2. Préparation des cellules
   note: Nous décrivons ici comment fragmenter les organoïdes en petits amas de cellules par dissociation mécanique et chimique. Ces étapes sont essentielles au succès de la procédure.
   1. Le jour 4, perturbez les dômes de la matrice sous-jacente à l’aide d’une pointe de pipette de 1 ml et transférez les organoïdes dans un tube de 1,5 ml. Pool du contenu de quatre puits d’une plaque de 48 puits dans un tube.

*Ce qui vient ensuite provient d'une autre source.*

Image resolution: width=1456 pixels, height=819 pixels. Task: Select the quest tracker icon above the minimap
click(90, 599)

   2. Cassez mécaniquement les organoïdes en petits fragments en pipetant de haut en bas avec une pipette P200 environ 200 fois. Centrifugeuse à température ambiante, 5 min à 600 x g.
   3. Retirer le milieu et remettre la pastille en suspension dans 1 mL d’une protéase recombinante de qualité culture cellulaire (voir le tableau des matériaux). Incuber à 37 °C pendant 5 min maximum, puis vérifier une goutte d’échantillon de 50 μL sous un microscope à lumière inversée avec un objectif 4x.

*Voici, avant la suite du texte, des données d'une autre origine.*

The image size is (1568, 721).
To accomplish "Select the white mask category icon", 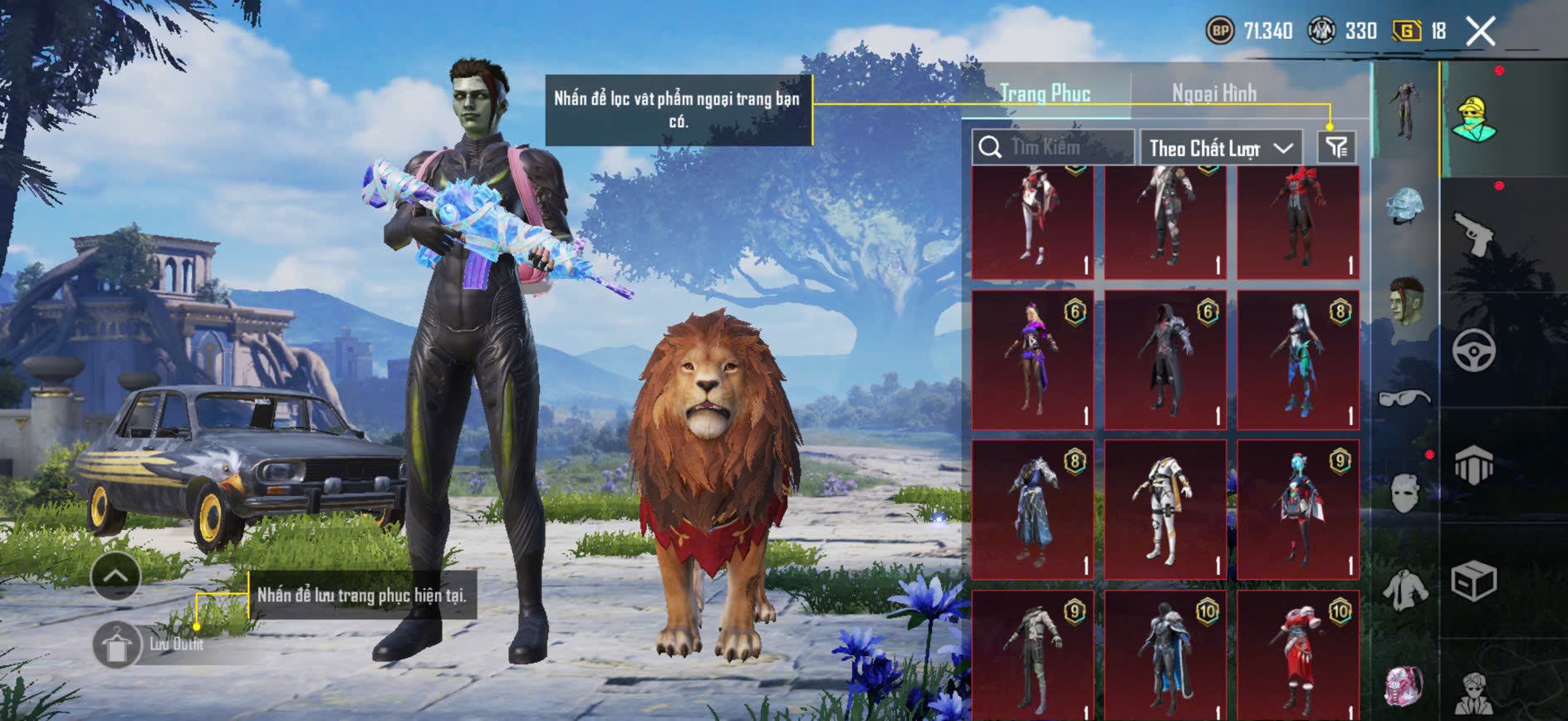I will tap(1404, 493).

      note: Des grappes de 10 à 15 cellules sont souhaitables, car elles augmentent la survie cellulaire après électroporation.

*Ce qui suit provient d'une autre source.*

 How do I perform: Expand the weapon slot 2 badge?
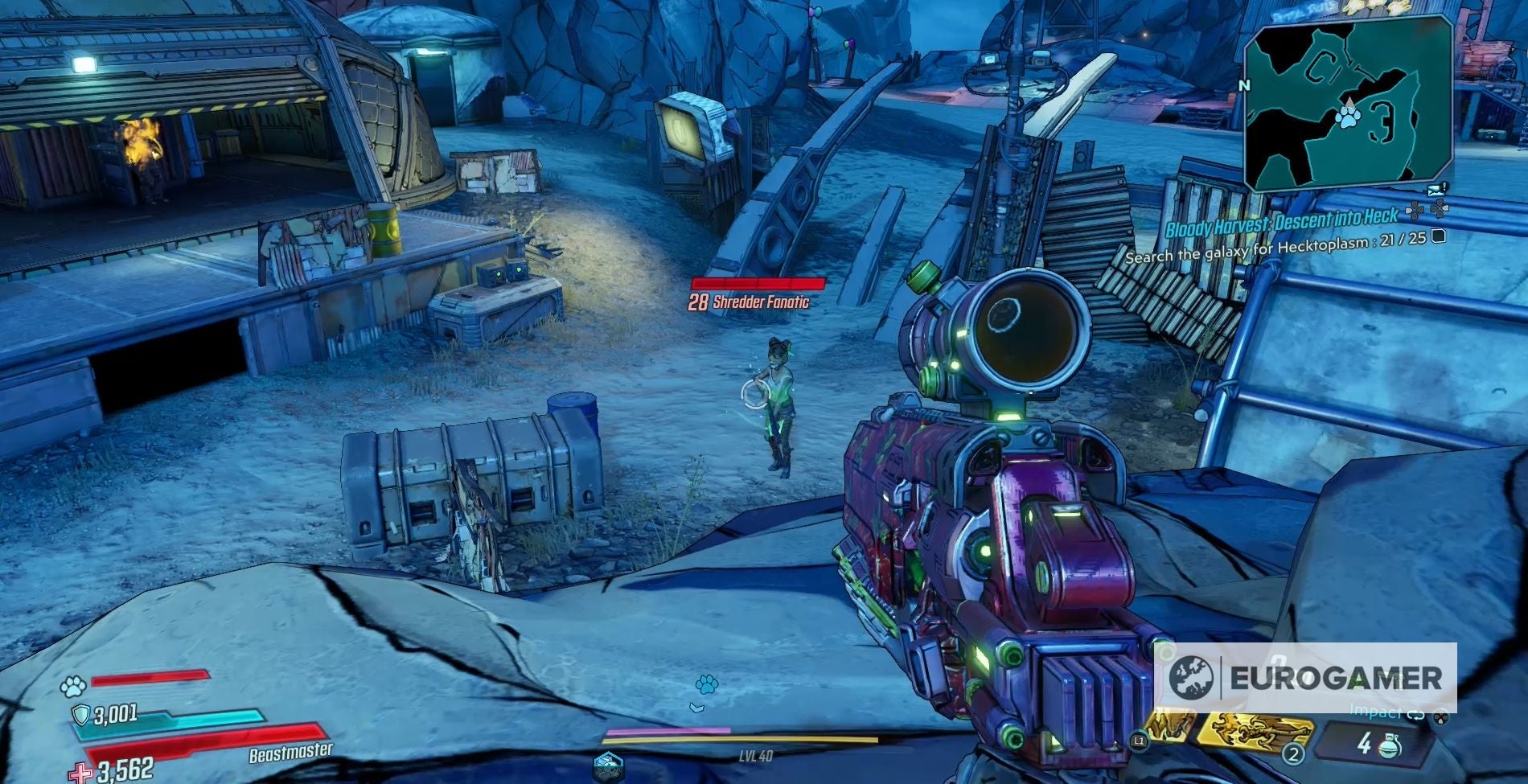pos(1293,754)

   4. Transférez la suspension cellulaire dans un tube de 15 ml à faible liaison et arrêtez la dissociation en ajoutant 9 ml de milieu basal sans antibiotiques (voir le tableau 2). Centrifuger à température ambiante, 5 min à 600 x g, puis jeter le surnageant et remettre la pastille en suspension dans 1 mL de milieu sérique réduit (voir le tableau des matériaux).
   5. Comptez le nombre de cellules avec une chambre de Bürker et utilisez un minimum de 1 x 10⁵ cellules par réaction d’électroporation. Ajouter 9 ml de milieu sérique réduit dans le tube de 15 ml et centrifuger à température ambiante, 3 min à 400 x g.
3. Électroporation
   note: Les sections suivantes fournissent des instructions sur la façon d’effectuer l’électroporation et de faire récupérer les organoïdes par la suite.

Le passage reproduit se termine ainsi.